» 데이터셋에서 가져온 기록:
*-*-*
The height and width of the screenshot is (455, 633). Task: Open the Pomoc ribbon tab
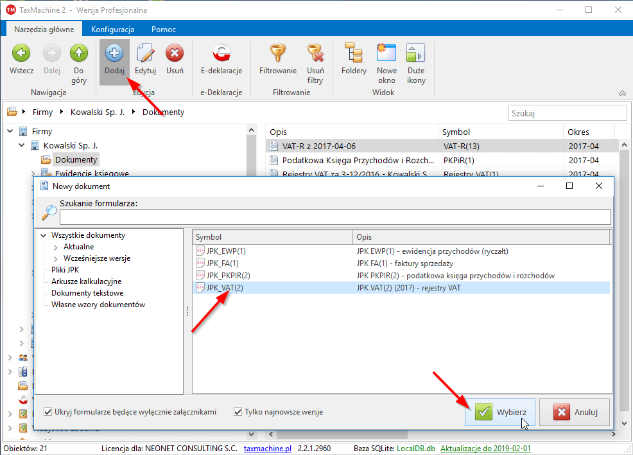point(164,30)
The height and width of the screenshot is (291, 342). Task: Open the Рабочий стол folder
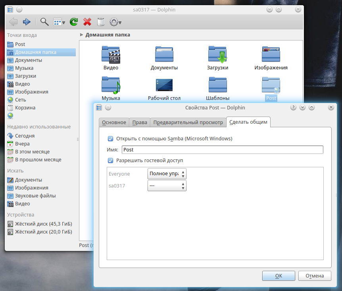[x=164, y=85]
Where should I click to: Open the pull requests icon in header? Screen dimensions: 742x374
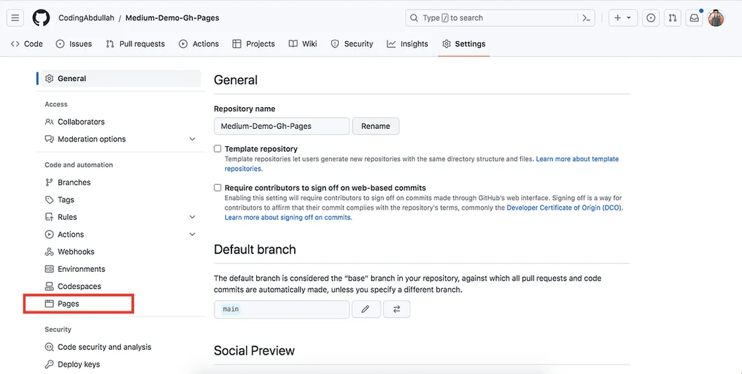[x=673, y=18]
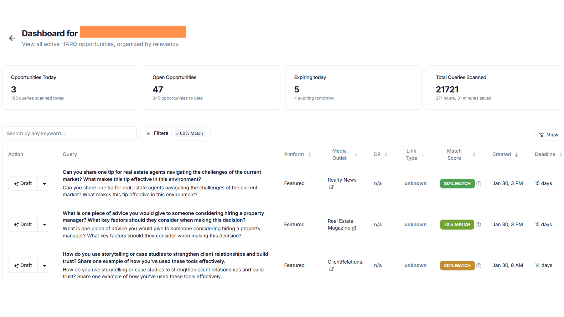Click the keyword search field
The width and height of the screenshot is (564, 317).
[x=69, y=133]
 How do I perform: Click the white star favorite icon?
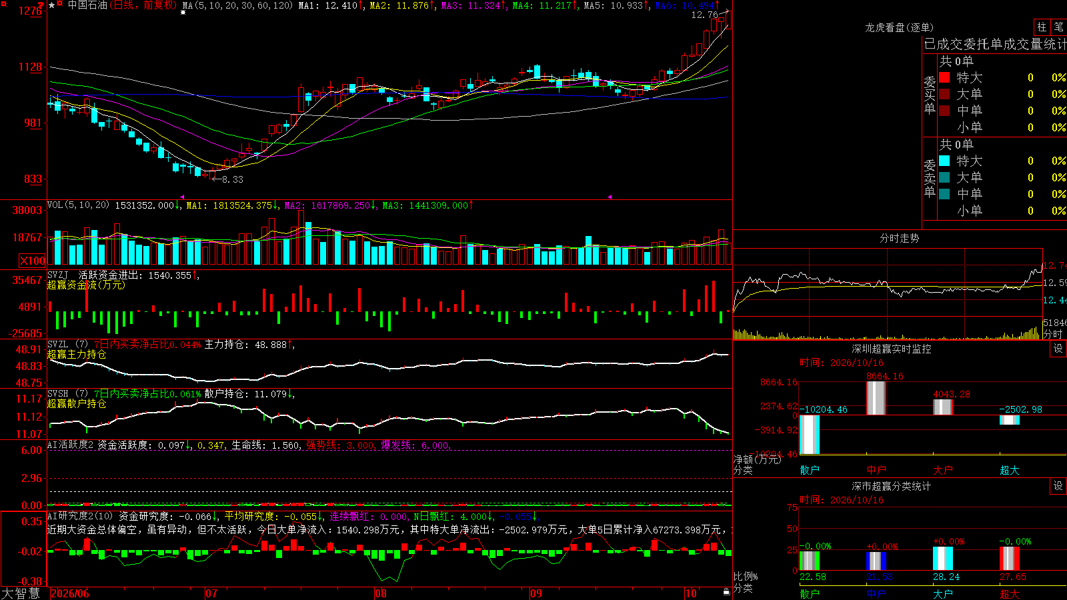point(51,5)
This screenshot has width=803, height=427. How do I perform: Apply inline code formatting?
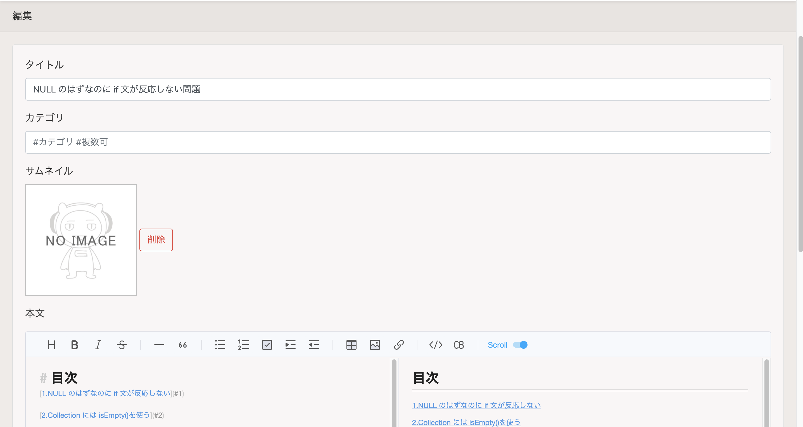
*-*-*
» 과제 요구사항:
위 자료 전체에서 "Open" 부분만 "Launch" 표현으로 바꾸어 수정하고 나머지는 그대로 다시 적으십시오. 그림은 답에 넣지 마십시오.

» 과제 해답:
The height and width of the screenshot is (455, 633). Task: Launch the Pomoc ribbon tab
point(164,30)
The height and width of the screenshot is (291, 342). Task: Launch the Рабочий стол folder
[x=164, y=85]
Where should I click to: Launch the pull requests icon in header? Screen dimensions: 742x374
[x=673, y=18]
Click the keyword search field
The width and height of the screenshot is (564, 317).
[x=69, y=133]
 How do I perform: Click the white star favorite icon?
point(51,5)
This screenshot has width=803, height=427. How do I perform: Apply inline code formatting?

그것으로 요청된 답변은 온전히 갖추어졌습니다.